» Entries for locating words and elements

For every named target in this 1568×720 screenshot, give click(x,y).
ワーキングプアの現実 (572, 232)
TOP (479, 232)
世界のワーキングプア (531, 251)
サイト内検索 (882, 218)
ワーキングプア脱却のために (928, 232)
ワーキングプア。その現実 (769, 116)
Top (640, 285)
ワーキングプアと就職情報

» Problem to solve
Rewrite all of the rows above, changing "named target" to "labeled item" and leaving everything else as it is.

» Solution for this exercise
For every labeled item in this 1568×720 screenshot, give click(x,y).
ワーキングプアの現実 (572, 232)
TOP (479, 232)
世界のワーキングプア (531, 251)
サイト内検索 (882, 218)
ワーキングプア脱却のために (928, 232)
ワーキングプア。その現実 (769, 116)
Top (640, 285)
ワーキングプアと就職情報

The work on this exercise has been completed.